We’re back! The mood at the recent annual meeting of the American Association for the Advancement of Science was buoyant. President Obama speaks science. The crowd for Al Gore’s talk filled not only the main ballroom but also the giant ballroom in another hotel that served as the overflow room. All the sessions devoted to policy and the new administration were packed.
Steven Chu, Jane Lubchenco, and John Holdren were hailed as a new holy trinity. Fresh news of more than $20 billion for science and technology in the stimulus package threatened to cause levitation of the hotel. Was it true that the House-Senate conference resulted in more money for research than either chamber had approved separately? Visions of new laboratories crowded with graduate students danced in the eyes of the crowd.
Although some people might have arrived without a wish list, it is hard to believe that anyone could have survived the meeting without giving in to the temptation to draft at least a short one. Low-cost solar cells, stem cell breakthroughs, a nuclear waste neutralizer, invisible wind turbines, an AIDS vaccine, synthetic carbon-free transportation fuels, ecological research preserves, a generic cholesterol drug, national science education standards, the solution to the innovation valley of death (we’ll call it the bridge to somewhere), the return of space science, even the resurrection of the Office of Technology Assessment.
Of course, there were a few wet blankets who wanted to remind everyone that the science part of the stimulus shared the same challenge as the rest of the package: Finding effective ways to spend a sudden infusion of cash will not be easy. The responsibility should be sobering. After years of bemoaning its powerlessness, the science community must recognize that being listened to and well funded brings with it the pressure to deliver. The shrugging, head-shaking excuse that we could have done so much with a little more money and a little more respect is no longer there. It’s put-up or shut-up time.
It’s also time to time for the community to expand its vision beyond its own self-interest. For the next few years, no one is going to listen to whining about poor neglected scientists.

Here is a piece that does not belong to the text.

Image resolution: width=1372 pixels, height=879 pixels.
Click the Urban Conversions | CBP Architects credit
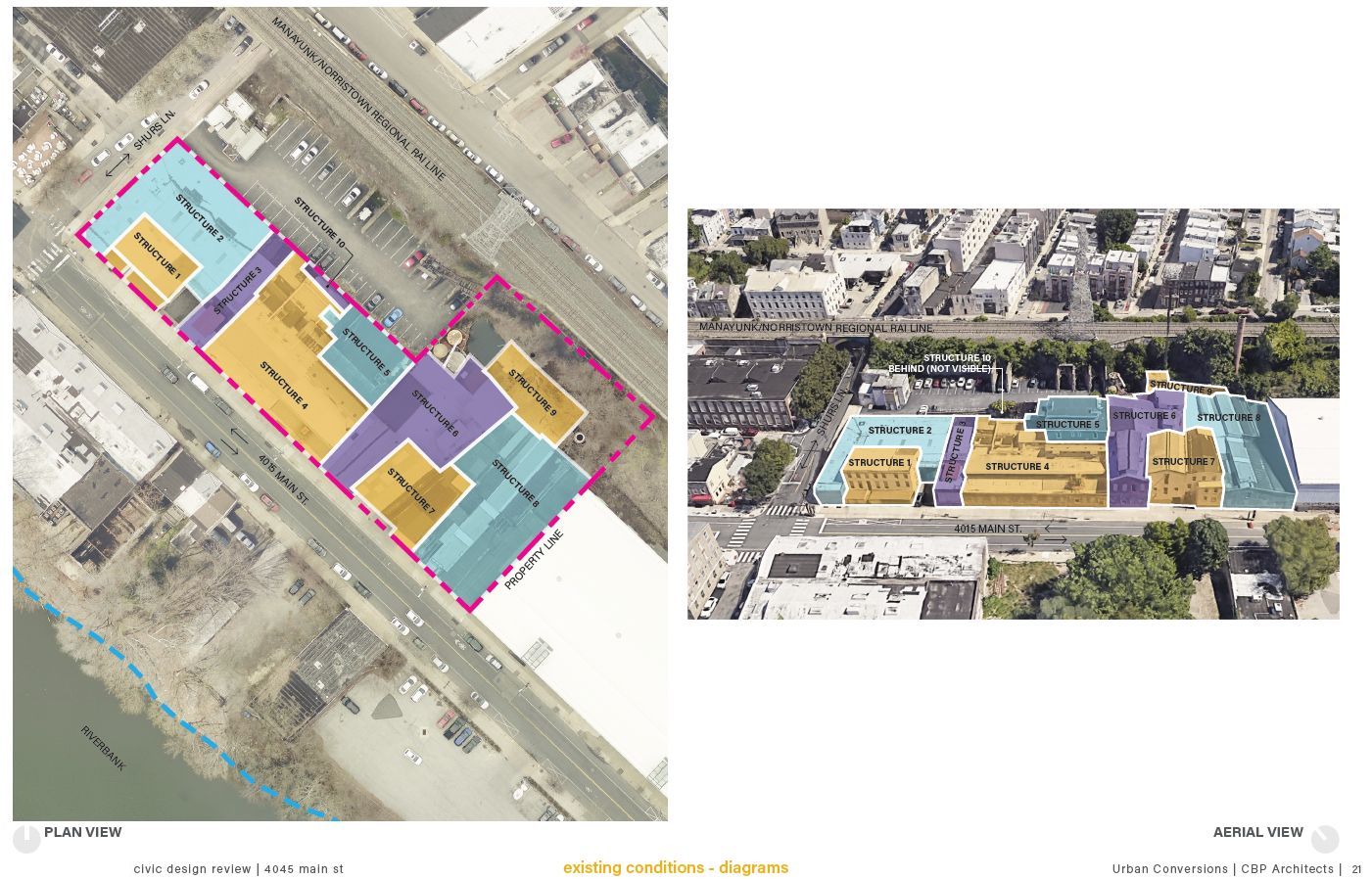(x=1222, y=868)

In contrast with disastrous unemployment levels, a deepening housing crisis, and a paralyzed financial system, science is sitting pretty. This is not the time to fret about science itself. This is the moment to listen to what others expect from science, to understand their priorities, to think about what science can deliver to help the nation.
Some, afflicted with chronic myopia or advanced chutzpah, will claim that the science community has always done that. Be serious. There is good reason to celebrate the new administration’s refreshing attitude toward science and the funding bonanza. But when we come down from our Obama high, we should remember what the nation wants from science and why this money fell into our laps. Our mission is not just to advance our research, it is to think hard and work diligently to serve the nation; to be more expansive and more accountable in confronting the most damaging economic crisis of our lifetimes.